##### Extracted entries
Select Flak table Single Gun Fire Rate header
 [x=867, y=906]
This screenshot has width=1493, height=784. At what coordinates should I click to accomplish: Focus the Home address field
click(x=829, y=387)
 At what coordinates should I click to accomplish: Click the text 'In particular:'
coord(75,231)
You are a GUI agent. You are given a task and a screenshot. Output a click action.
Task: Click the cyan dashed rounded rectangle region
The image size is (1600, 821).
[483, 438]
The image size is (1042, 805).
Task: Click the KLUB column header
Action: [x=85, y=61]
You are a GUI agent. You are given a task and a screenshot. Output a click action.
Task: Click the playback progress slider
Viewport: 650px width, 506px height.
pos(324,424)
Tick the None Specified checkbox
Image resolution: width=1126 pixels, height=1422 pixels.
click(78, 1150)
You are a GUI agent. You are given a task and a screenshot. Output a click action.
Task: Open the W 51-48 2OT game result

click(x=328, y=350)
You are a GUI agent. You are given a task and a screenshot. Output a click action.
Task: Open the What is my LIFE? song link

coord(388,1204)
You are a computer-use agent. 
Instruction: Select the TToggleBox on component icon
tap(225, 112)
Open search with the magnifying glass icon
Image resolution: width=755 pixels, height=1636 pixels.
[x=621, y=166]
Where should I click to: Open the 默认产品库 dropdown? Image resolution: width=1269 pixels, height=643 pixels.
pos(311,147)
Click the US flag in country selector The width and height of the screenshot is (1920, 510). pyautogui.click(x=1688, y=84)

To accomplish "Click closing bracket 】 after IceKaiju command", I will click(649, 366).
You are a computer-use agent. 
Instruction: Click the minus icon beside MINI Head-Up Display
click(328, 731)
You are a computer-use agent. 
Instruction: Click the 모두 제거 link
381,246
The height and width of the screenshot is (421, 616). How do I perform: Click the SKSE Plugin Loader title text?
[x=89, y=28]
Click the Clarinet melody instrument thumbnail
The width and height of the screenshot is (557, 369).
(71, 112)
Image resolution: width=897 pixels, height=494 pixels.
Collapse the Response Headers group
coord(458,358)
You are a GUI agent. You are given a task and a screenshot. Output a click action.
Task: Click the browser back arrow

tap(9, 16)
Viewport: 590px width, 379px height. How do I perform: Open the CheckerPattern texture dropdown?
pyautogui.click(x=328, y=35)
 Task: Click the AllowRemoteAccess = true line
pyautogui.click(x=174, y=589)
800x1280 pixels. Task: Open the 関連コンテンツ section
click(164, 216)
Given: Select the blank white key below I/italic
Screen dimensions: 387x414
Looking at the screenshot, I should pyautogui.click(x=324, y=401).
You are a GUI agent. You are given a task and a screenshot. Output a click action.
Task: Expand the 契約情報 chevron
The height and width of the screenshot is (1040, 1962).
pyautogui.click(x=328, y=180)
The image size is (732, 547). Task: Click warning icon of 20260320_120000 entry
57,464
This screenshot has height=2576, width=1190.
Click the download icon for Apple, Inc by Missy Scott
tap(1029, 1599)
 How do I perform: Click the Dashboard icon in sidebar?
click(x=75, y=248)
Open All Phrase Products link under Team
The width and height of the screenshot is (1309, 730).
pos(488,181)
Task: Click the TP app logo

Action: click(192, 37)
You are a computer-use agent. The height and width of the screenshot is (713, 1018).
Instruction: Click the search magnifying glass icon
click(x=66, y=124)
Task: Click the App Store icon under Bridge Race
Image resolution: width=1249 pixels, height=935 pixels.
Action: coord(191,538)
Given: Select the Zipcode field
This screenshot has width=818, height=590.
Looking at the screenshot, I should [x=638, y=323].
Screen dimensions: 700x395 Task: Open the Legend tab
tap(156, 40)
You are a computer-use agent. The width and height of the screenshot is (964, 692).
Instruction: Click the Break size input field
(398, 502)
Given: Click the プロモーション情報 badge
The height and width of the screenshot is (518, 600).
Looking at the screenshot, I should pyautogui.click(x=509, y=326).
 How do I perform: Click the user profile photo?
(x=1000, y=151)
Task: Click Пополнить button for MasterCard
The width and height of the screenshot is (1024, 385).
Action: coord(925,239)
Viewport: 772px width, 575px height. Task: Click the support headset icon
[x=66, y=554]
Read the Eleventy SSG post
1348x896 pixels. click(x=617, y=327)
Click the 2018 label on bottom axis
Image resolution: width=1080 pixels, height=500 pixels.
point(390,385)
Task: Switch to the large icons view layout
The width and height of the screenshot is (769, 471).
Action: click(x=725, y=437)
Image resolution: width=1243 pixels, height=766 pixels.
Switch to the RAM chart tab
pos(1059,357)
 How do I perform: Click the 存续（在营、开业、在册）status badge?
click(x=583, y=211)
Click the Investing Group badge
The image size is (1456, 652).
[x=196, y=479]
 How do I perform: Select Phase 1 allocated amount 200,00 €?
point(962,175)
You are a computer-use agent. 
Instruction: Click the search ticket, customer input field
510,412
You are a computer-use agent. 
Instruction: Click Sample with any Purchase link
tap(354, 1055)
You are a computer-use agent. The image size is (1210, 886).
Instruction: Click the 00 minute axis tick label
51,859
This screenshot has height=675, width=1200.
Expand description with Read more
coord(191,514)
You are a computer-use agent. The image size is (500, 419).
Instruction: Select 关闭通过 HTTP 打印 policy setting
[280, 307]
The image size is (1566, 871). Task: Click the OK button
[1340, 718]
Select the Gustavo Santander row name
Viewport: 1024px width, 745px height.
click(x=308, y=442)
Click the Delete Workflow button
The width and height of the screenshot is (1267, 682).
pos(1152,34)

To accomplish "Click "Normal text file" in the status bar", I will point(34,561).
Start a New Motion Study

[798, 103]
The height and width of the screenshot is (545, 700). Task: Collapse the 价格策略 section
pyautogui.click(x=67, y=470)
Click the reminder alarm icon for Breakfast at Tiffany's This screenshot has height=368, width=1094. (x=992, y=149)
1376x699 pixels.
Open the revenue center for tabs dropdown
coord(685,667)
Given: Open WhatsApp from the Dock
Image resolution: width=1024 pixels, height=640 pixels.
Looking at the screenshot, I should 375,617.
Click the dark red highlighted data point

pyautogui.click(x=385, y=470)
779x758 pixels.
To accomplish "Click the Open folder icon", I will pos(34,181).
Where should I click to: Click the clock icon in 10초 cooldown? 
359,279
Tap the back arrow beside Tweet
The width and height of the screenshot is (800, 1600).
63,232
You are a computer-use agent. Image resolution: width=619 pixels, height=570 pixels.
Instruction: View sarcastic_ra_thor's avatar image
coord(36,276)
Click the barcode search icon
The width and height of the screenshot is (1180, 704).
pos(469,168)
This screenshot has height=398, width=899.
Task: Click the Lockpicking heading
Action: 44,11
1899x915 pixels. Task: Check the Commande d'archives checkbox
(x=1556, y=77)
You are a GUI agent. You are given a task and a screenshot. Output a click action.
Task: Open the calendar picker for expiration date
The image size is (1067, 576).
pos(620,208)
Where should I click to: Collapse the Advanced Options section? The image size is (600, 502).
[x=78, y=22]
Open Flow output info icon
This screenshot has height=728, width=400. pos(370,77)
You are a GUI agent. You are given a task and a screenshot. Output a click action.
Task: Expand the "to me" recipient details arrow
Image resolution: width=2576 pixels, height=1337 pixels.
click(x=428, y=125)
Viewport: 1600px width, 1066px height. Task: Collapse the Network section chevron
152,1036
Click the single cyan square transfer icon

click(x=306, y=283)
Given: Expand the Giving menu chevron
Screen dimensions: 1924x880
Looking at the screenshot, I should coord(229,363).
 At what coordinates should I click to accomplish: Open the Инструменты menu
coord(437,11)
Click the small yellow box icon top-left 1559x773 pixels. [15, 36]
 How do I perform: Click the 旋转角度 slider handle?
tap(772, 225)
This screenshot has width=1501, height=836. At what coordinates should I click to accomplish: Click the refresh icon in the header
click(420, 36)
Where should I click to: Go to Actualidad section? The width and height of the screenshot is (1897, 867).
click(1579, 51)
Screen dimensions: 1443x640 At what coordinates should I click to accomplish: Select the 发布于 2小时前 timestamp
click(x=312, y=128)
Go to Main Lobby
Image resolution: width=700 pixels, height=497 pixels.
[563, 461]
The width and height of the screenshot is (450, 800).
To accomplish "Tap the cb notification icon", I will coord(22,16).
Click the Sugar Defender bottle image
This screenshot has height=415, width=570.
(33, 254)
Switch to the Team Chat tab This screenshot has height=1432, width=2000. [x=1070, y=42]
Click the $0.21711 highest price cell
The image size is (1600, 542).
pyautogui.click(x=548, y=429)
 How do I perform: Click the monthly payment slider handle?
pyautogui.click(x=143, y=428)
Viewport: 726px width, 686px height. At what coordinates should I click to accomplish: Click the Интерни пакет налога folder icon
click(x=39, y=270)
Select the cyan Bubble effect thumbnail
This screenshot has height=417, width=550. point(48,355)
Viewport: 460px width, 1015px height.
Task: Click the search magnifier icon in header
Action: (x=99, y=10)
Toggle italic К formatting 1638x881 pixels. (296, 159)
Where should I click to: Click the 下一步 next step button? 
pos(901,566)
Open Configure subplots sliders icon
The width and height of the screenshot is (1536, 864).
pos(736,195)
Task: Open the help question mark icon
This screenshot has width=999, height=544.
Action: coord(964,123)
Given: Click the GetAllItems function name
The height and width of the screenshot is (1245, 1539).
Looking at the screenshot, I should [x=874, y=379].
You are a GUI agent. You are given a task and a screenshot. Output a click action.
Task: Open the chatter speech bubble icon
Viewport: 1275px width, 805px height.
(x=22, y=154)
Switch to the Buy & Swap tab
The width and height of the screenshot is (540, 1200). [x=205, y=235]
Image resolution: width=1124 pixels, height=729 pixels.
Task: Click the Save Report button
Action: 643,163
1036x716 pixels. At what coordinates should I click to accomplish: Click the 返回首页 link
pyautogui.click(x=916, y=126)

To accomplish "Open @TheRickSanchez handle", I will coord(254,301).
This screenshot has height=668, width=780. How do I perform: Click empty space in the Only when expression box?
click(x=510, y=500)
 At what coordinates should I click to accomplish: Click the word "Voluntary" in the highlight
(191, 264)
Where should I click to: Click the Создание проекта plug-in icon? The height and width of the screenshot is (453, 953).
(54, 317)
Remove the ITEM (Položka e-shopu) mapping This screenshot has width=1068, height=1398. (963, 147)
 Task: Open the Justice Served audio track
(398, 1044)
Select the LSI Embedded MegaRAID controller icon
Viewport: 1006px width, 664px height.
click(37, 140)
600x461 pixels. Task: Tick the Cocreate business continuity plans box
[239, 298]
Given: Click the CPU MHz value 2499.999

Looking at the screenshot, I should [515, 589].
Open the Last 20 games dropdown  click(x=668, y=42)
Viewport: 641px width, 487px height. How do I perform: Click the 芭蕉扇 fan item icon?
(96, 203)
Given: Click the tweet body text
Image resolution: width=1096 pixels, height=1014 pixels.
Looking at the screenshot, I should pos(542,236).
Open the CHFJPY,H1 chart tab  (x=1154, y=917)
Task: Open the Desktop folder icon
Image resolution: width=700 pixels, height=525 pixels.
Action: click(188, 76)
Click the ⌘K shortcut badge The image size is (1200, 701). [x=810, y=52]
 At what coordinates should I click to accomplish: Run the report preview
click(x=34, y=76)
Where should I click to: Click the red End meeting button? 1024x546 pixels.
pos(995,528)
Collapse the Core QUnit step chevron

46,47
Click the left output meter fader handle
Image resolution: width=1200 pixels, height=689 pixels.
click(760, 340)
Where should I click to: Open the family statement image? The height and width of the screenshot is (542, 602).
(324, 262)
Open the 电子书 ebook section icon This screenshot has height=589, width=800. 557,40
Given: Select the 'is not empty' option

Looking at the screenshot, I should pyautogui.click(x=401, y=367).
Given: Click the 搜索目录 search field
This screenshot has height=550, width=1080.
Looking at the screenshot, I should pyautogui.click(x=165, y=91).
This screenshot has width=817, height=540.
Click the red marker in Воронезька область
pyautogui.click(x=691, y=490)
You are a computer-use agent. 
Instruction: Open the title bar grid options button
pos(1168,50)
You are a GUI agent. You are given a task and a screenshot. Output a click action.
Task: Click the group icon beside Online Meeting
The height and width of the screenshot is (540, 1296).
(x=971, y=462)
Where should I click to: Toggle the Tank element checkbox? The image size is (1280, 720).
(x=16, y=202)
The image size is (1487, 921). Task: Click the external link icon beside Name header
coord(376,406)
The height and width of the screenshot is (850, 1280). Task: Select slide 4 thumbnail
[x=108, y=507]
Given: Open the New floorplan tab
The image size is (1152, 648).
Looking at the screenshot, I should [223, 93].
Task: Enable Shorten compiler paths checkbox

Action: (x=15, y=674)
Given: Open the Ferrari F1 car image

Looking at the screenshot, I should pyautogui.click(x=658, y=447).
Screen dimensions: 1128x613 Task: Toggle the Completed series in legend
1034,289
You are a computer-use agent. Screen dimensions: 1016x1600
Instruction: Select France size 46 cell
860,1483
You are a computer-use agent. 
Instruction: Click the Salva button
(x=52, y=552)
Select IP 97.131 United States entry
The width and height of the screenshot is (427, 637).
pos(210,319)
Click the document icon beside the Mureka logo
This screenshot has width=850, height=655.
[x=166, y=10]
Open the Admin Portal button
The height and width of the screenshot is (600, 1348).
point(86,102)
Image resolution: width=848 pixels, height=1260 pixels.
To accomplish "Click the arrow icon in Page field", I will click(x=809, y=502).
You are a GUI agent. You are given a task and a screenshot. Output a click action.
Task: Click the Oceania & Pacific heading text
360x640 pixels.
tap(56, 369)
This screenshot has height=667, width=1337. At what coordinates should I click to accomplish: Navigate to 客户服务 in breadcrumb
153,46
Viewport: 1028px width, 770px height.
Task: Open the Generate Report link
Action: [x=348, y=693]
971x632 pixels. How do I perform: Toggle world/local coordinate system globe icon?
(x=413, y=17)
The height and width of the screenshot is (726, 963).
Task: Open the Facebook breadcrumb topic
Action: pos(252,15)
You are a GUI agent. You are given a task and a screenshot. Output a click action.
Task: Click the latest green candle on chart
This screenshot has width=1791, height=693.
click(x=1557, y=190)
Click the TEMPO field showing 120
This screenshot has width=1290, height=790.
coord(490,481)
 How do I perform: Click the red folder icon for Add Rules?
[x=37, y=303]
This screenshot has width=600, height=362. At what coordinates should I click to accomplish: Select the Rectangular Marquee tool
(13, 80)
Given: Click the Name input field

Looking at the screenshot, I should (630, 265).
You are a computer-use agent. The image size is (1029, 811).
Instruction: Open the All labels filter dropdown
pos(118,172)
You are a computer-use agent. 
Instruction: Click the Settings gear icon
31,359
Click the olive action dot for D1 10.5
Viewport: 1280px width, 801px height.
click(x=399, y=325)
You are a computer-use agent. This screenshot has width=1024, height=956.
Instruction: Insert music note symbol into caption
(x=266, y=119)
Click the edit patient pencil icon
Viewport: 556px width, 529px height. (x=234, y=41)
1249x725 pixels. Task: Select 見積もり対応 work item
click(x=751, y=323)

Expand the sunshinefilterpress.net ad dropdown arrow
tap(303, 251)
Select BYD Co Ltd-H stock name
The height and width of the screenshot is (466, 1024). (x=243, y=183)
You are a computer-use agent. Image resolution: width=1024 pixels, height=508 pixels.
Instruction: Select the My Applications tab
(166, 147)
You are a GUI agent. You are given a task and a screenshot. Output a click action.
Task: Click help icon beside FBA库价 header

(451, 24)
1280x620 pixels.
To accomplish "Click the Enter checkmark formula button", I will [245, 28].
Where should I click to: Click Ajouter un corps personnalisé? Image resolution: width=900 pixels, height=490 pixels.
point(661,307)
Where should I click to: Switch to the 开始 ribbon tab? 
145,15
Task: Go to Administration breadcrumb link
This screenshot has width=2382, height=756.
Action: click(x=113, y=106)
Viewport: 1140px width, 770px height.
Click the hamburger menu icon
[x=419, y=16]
##########
■ Exercise ■
What is the number of lines above that hold the string "italic"? Answer with that number alone.

■ Output ■
2